Fix-it Vik

 

By Vicki Todd


Did I mention that my husband can't fix or assemble anything? I mean anything. This causes great pain for me, when even a seemingly simple task becomes a major ordeal. Everytime.

When the hot water didn't work in the kitchen sink in our new house, I put the two sides of my brain together and came up with the ingenious idea that the hot water wasn't turned on and voila--it's fixed. My husband had already called a plumber.

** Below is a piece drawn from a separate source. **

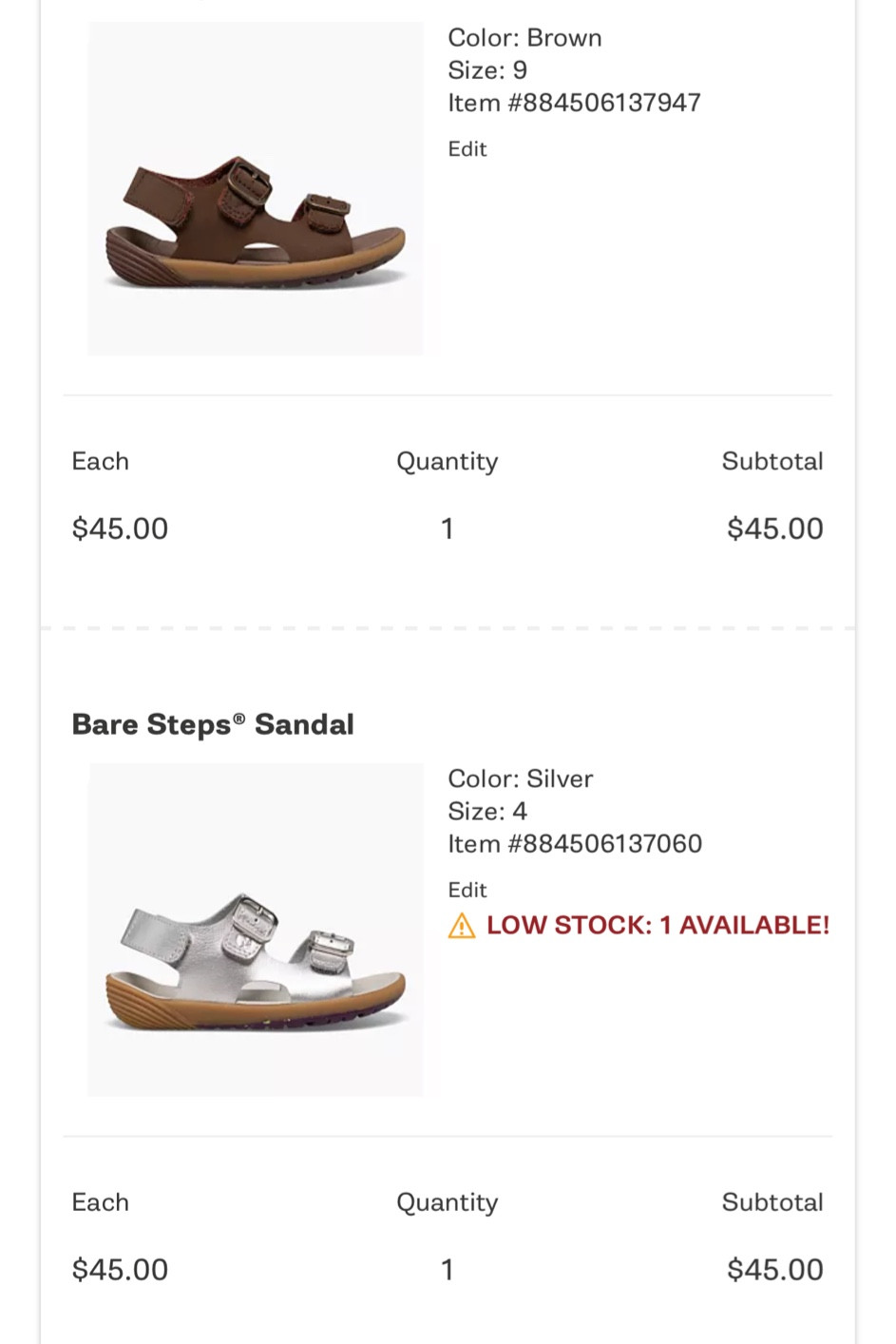Edit the silver sandal item details
This screenshot has height=1344, width=896.
[467, 889]
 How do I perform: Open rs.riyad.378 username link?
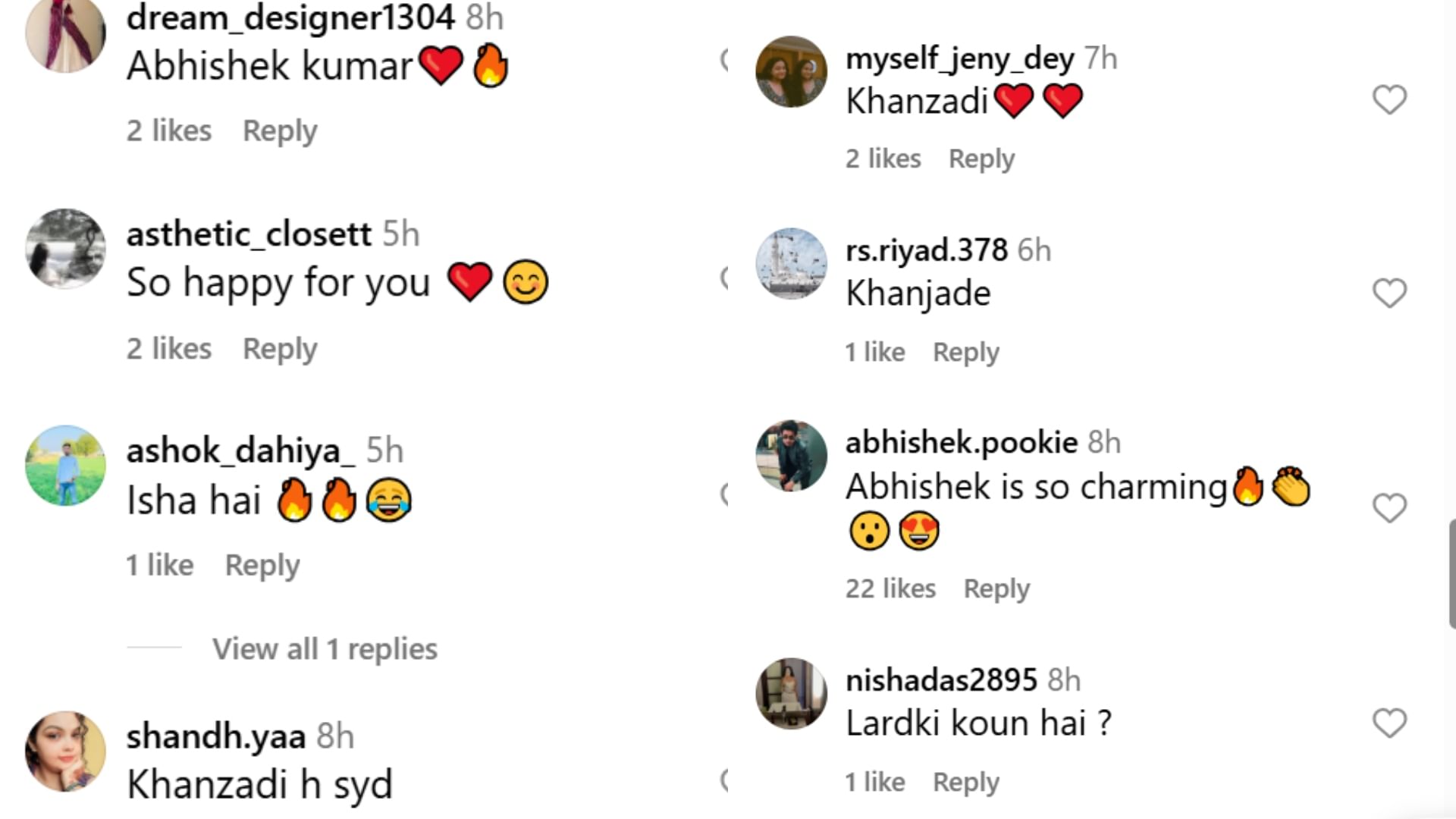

My handywoman skills have no boundaries. I'm unstoppable (get it--unstoppable) at unstopping toilets. This comes in handy living with a six-year-old girl who feels the need to use three yards of toilet tissue every time she goes to the bathroom--even if she is not using the toilet (don't ask me what she does with it--I really don't know). She causes the senseless sacrifice of an extra two to three trees a year and Greenpeace is picketing outside my front door right now--but the girl is clean!

I can assemble a Beyblade almost as fast as an eight-year-old (now that's fast!), and I don't even need to read the directions any more. Well, actually there are no written instructions, only pictures and they're useless: the only one who knows the code is the person who drew them.

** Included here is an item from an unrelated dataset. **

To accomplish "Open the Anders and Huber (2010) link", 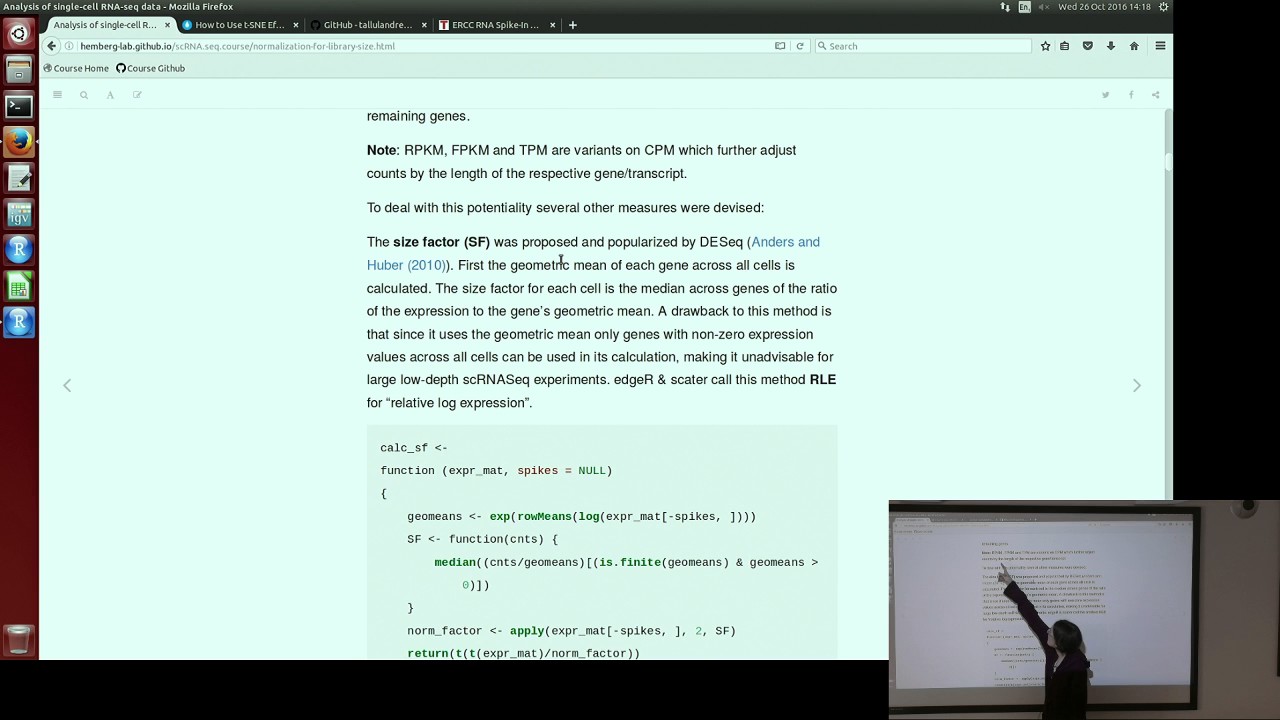I will click(593, 253).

Unclogging the kitchen sink after stuffing down the peels of 50 potatoes proved a little more difficult, but I rose the occasion. Are you asking yourself if I have a potato fetish? No, I was making them for a party. Remember this--it might come in handy if you give in to a potato craving and are reckless enough to try to grind ten pounds of peelings down the disposal: First, get the plunger; second, stand on a stool above the sink (for leverage); then swear a couple of times as you work the plunger. If that doesn't work, cuss a couple of extra times and that should do the trick. This is my sister's strategy. She learned it when she accidentally stole somebody's grocery bag at the store and came home with brisket and fish heads. She did what any gentile Jewish girl would do: make fish stew! And then she tried to stuff the used-up fish heads down the disposal. God took revenge by clogging it up during a holiday weekend. The stench eventually became unbearable and out of desperation, she learned the plunger trick.

My new pet project is getting my DSL line working which is with AOL. Just getting the DSL running took about 100 man hours; keeping it up takes about 10 hours a week. First, I make the required weekly call to AOL. After about 15 prompts, I finally get a technician. No matter how many times I call, they make me go through the same steps to try and fix the problem. Apparently, they read from a customer service/troubleshooting script and are not allowed to waiver from it. After my thirteenth phone call and run through the script, I started to lose patience and asked to speak to a supervisor. The technician started laughing and told me he was in New Delhi (yeah, that's India, not Indiana) and there was no one but technicians with whom to speak.

"No worries, I'm sure that I can solve your problem"

I informed him, as nicely as possible, that the only way to solve my DSL problem was to get his butt on a plane, fly all night, and come fix my phone line. He saw no amusement in that and cut me off--back to square one. Finally, after a month of this, AOL agreed to send someone to the house. When he arrived, I knew I was in trouble--I was expecting BellSouth, but there was no BellSouth sign on his vehicle.

"So are you with the phone company?"

"No. What phone company?"

The next sign of trouble came when he was standing outside in a terrible rainstorm, with lightning flashing and thunder booming, trying to rewire my house. Hmm...trouble? You bet. No phone service for the next four days. Trying to call AOL back to complain proved challenging: aside from the fact that I had no phone; remember: there is no one there to complain to! No wonder their stock is in the toilet!

My DSL still doesn't work if it rains, and my alarm system is still out from the "what phone company?" technician pulling the wrong wires, but I've given up. Who needs an alarm? (We do, but not as much as I need my DSL.) My mom says it's not safe to be on the computer during a rainstorm, so that problem solved as well. (My mother is a bit psycho over storms in general; as I child I lived in the basement during the summer storm season in Minnesota--that's probably where I learned all my fix-it skills.)

© 2003 Vicki Todd and The Rebel Housewife, LLC.